**VORLIEGENDER TEXTAUSZUG:**

· · · · ·

Der Kölner Benno Schmitz köpfte den Ball in der 39. Minute zum vermeintlichen 3:1 ins Tor, doch Schiedsrichter Robert Hartmann erkannte den Treffer nach Rücksprache mit dem Video-Referee wegen einer Abseitsstellung des Flankengebers Ondrej Duda nicht an. Und dies, obwohl der Ball von einem gegnerischen Spieler gekommen war.

Das sagt Dr. Drees:

"In dieser konkreten Szene haben wir den absoluten Ausnahmefall für das Beispiel, das wir bei Haaland besprochen haben. Es gibt einen einzigen in der Regel hinterlegten Sonderfall: Wenn eine Abwehrreaktion in Richtung Tor erfolgt, das heißt, wenn ein Ball in die Nähe des Tors gespielt wird und ein Abwehrspieler macht einen Abwehrversuch und klärt diesen Ball aus dem Strafraum, dann ist dieses bewusste Spielen der einzige Ausnahmefall, dass eine vorher bestehende Abseitssituation wieder aktiv wird.

· · · · ·

**DATENTEIL:**
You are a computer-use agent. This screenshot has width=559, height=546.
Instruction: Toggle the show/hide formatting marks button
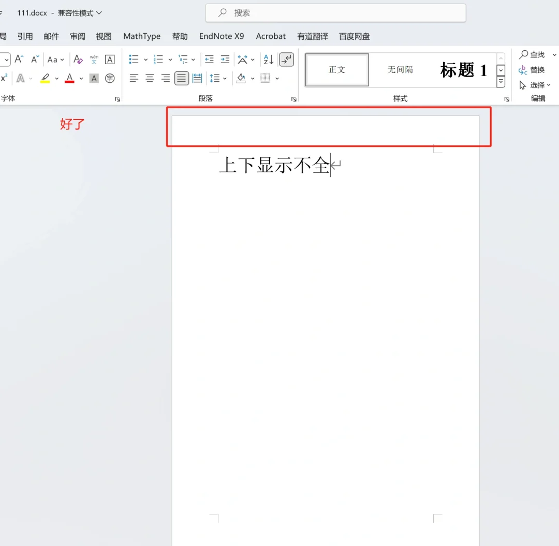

· · · · ·

**GEGEBENE AUFGABE:**
Setze den Textauszug zum aberkannten Kopfballtor von Benno Schmitz nach seinem letzten Satz fort. Die Daten stammen aus einer anderen Quelle als der Textauszug.

**ANTWORT:**
Ich muss ganz ehrlich sagen, dass auch wir als Schiedsrichter mit diesem Fakt sehr unglücklich sind. Denn: Erklären Sie mal jemandem, dem sie gerade die Besonderheit im Fall Haaland erklärt haben, die Situation von Regensburg. Es ist regeltechnisch zwar nicht angreifbar und auch korrekt ausgelegt worden - die Frage ist nur: Will das irgendjemand? Da muss ich klar sagen: Ich will's nicht. Leider sind wir an die Vorgabe des Regeltextes gebunden, sollten aber dringend darüber diskutieren, ob das wirklich sinnvoll ist.

Wir müssten mit dem IFAB, dem Organ, das sich tagtäglich mit Regeln auseinandersetzt, in Verbindung treten und sagen: 'Wir finden nicht, dass das abdeckt, was der Fußball erwartet und was Leute noch nachvollziehen können'. Wenn sie eine Regel kreieren, die kein Mensch mehr versteht, dann bringt sie nichts."